Her grief was compounded by shyness and reticence. It took her months to tell friends her marriage was on the rocks, and months more to say why it was failing. Her own upbringing, Benvenuto adds, made it painful to see her ex-husband feminizing himself, and she was horrified to discover he was playing dress-up games with her older daughter, then about 9.
As she writes, “It is inescapable: for me there is something slightly creepy and more than slightly sad about a man in women’s clothes.” These “admittedly terrible” feelings, she notes, mark her as “hopelessly retrograde. Hopelessly, viscerally outside the pale of political correctness.”
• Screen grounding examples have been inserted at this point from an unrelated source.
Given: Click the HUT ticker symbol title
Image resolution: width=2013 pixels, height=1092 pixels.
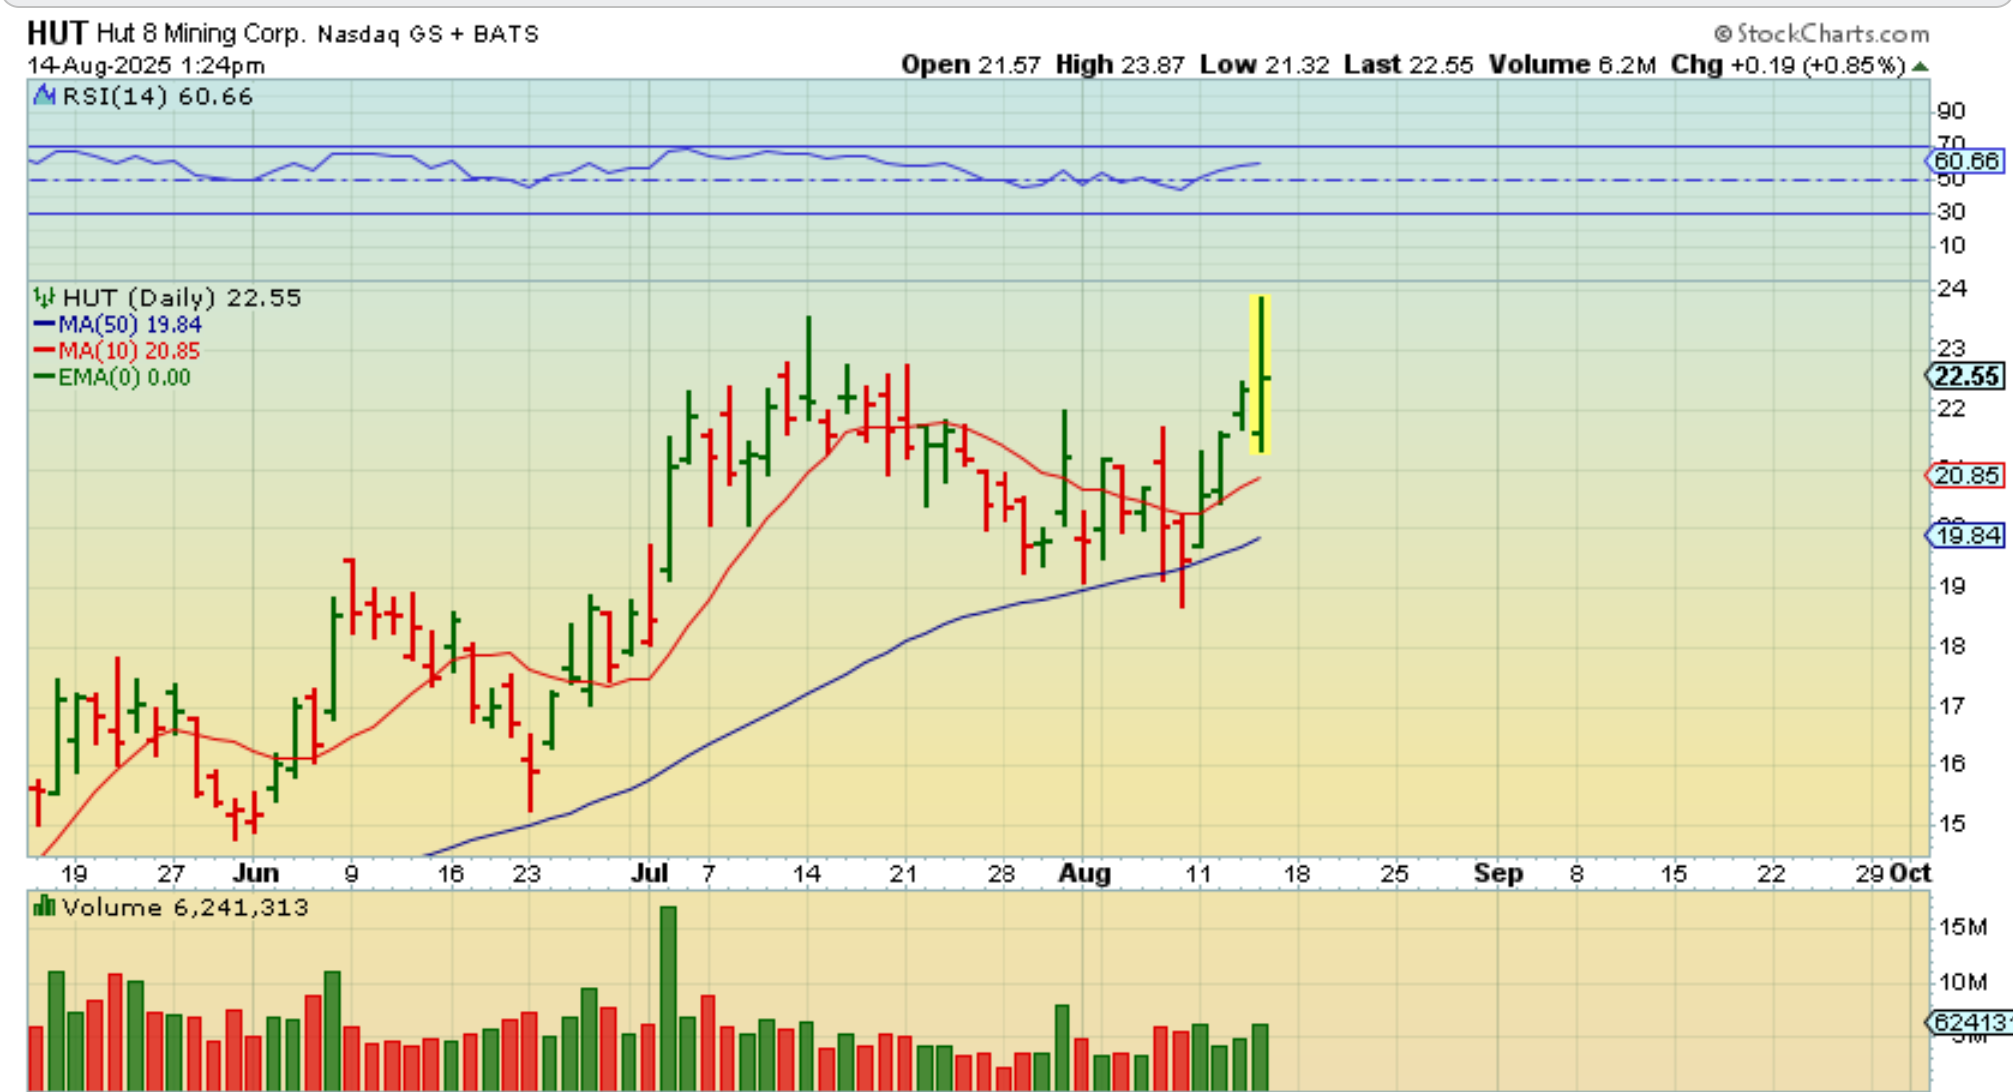Looking at the screenshot, I should pyautogui.click(x=57, y=33).
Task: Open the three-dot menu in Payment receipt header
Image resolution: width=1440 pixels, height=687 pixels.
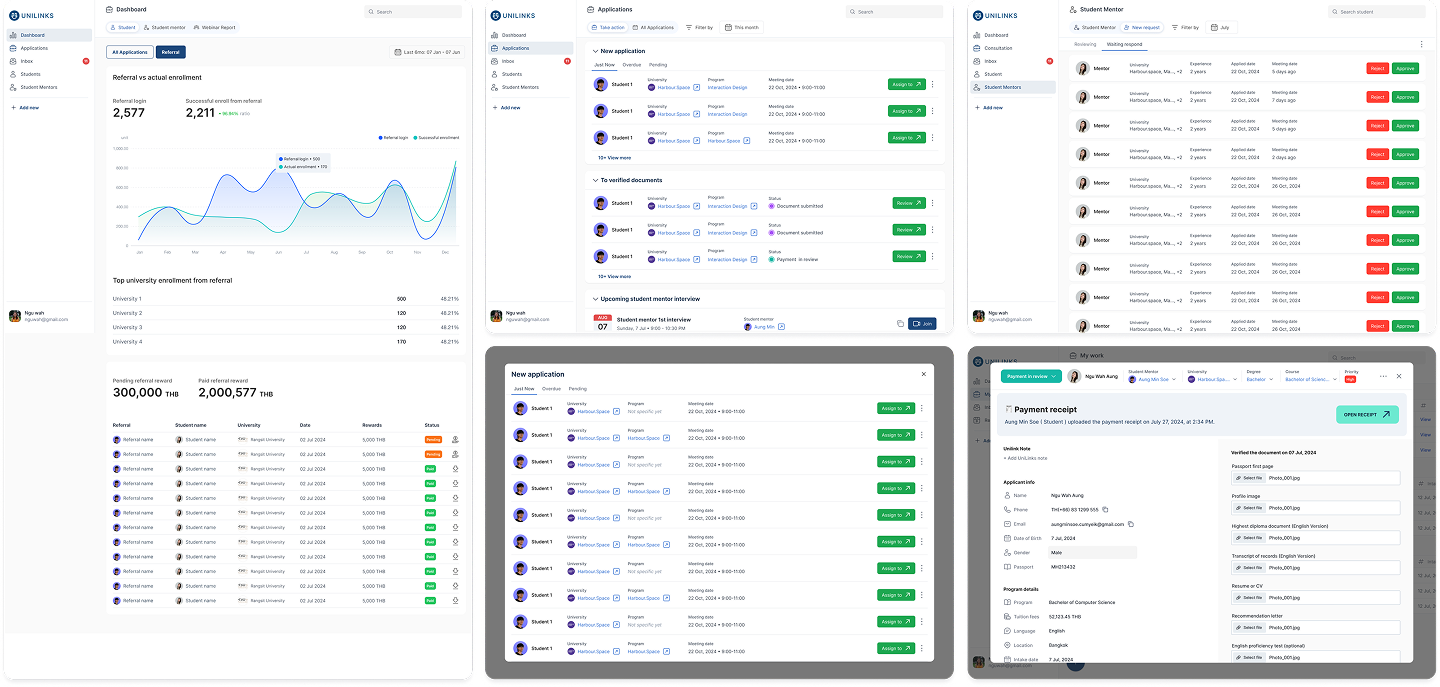Action: [1383, 376]
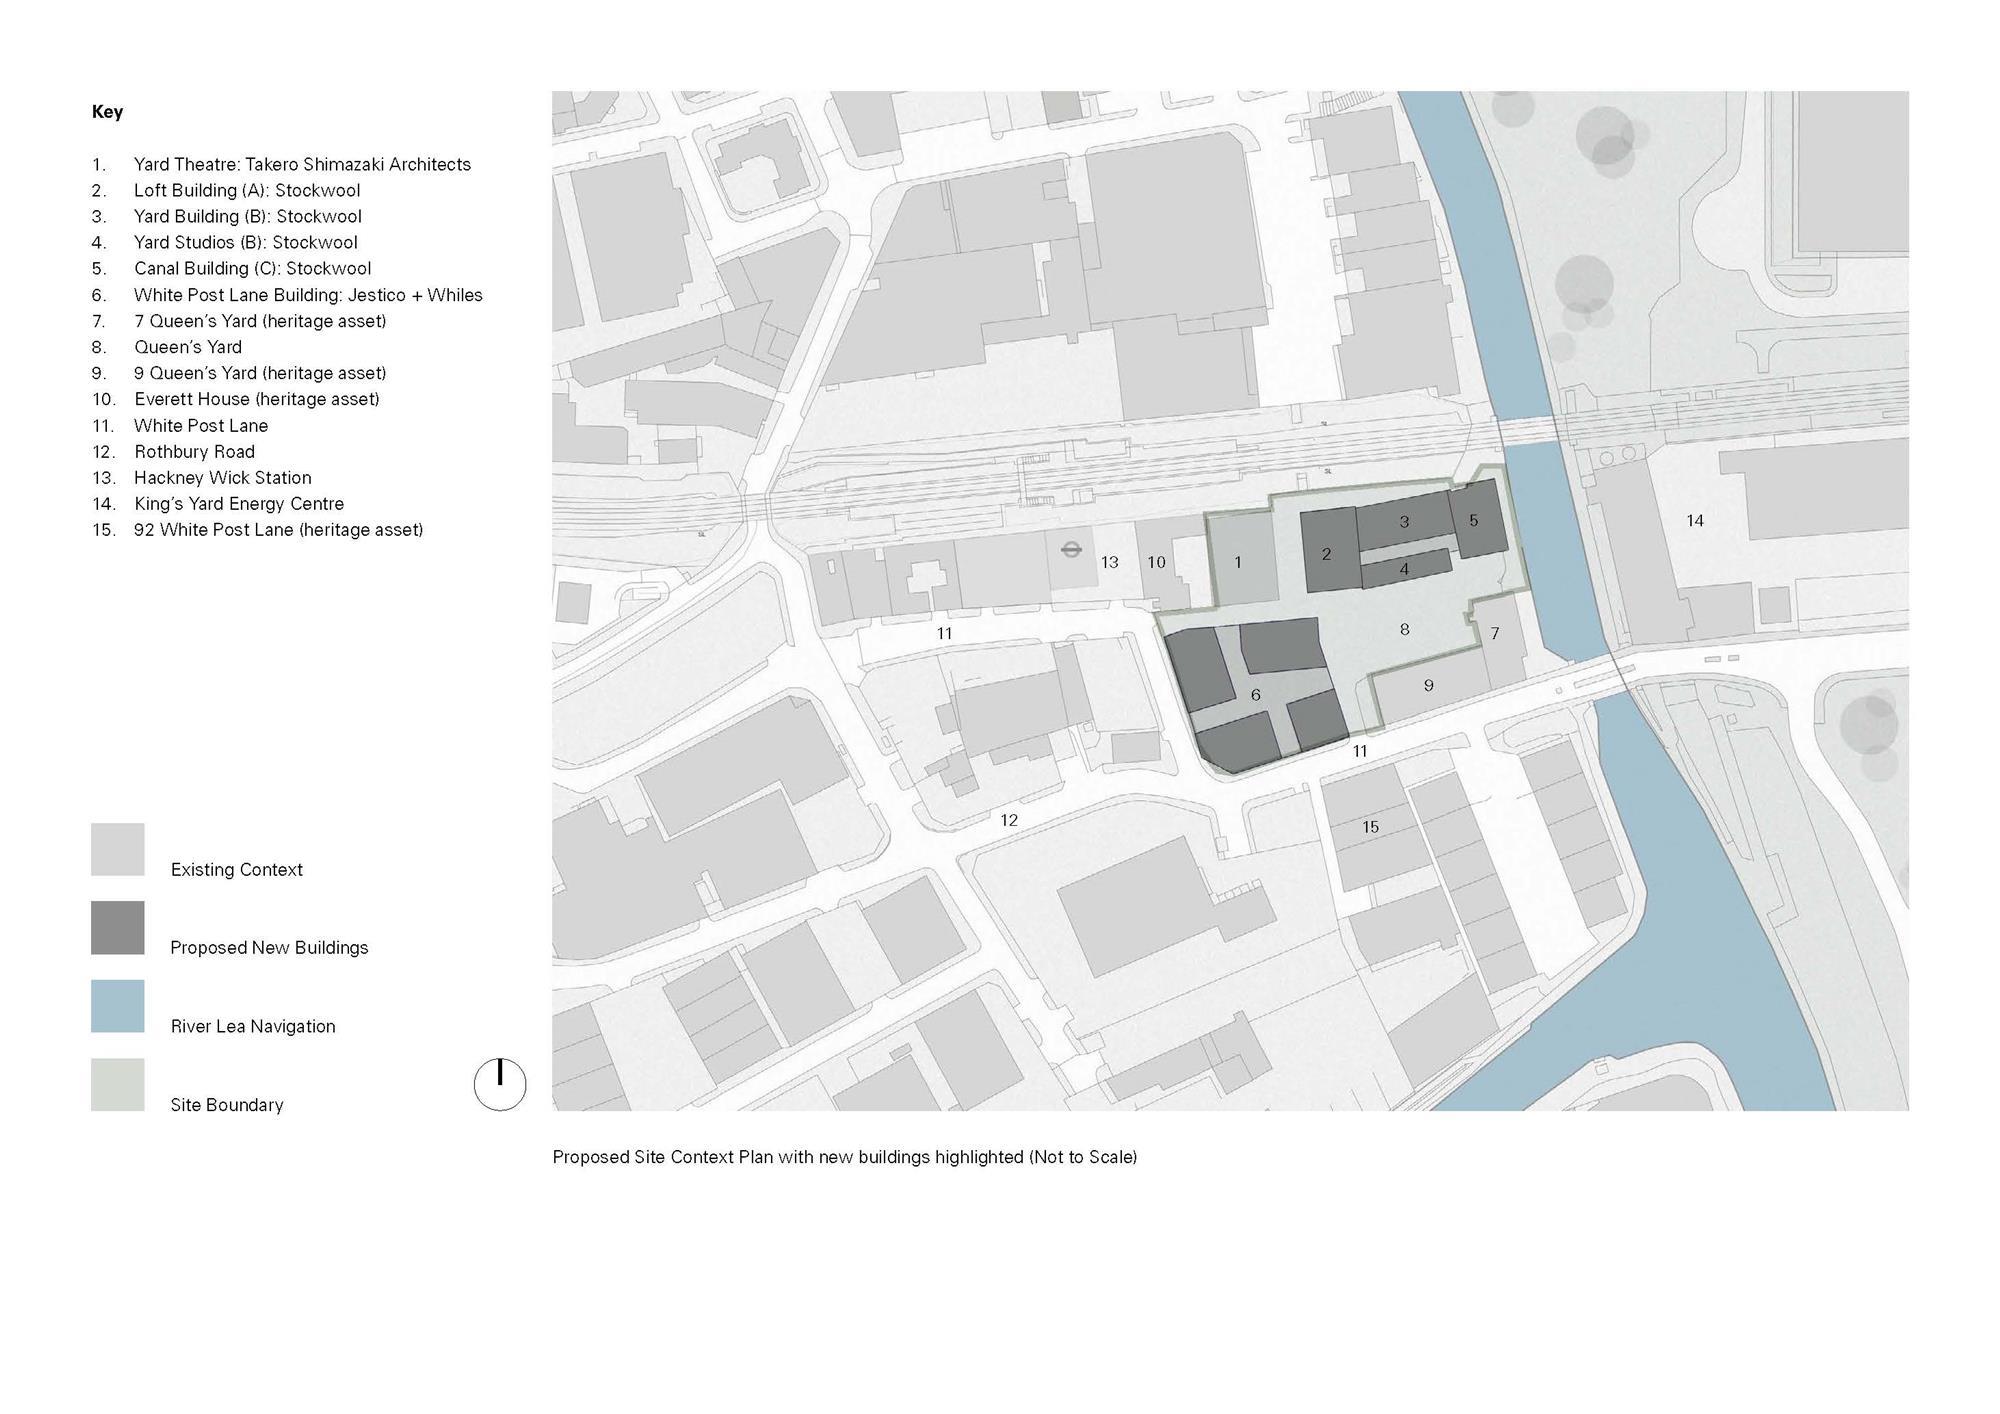Screen dimensions: 2000x1414
Task: Click the Yard Theatre building labeled 1
Action: (x=1238, y=562)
That said, Benvenuto notes that she has told her ex-husband she wishes she could have been more supportive of his change. “It would have involved letting go of the marriage much more quickly, saying, ‘We’re on separate paths but I can be supportive of you on your path.’ ” she said. But she says her ex refused at first to move out of the house, and for nearly two years the couple tried to keep up the appearance that things were “normal.”
Benvenuto, whose previous book is “Shiksa,” about the experiences of gentile women married to Jewish men, said she’s searching for her next writing project. She added that she hopes her new book is read “more as a story about divorce and mid-life crisis and how a lot of things happen, but you pick yourself up and go on. The specifics of my story are a little unusual, but the theme is more universal.”
“I clung to stasis like a fraying lifeline, kicking and screaming as it slipped through my fingers,” she writes in her book. “But against my will and finally because of it, my life changed, and changed me with it.”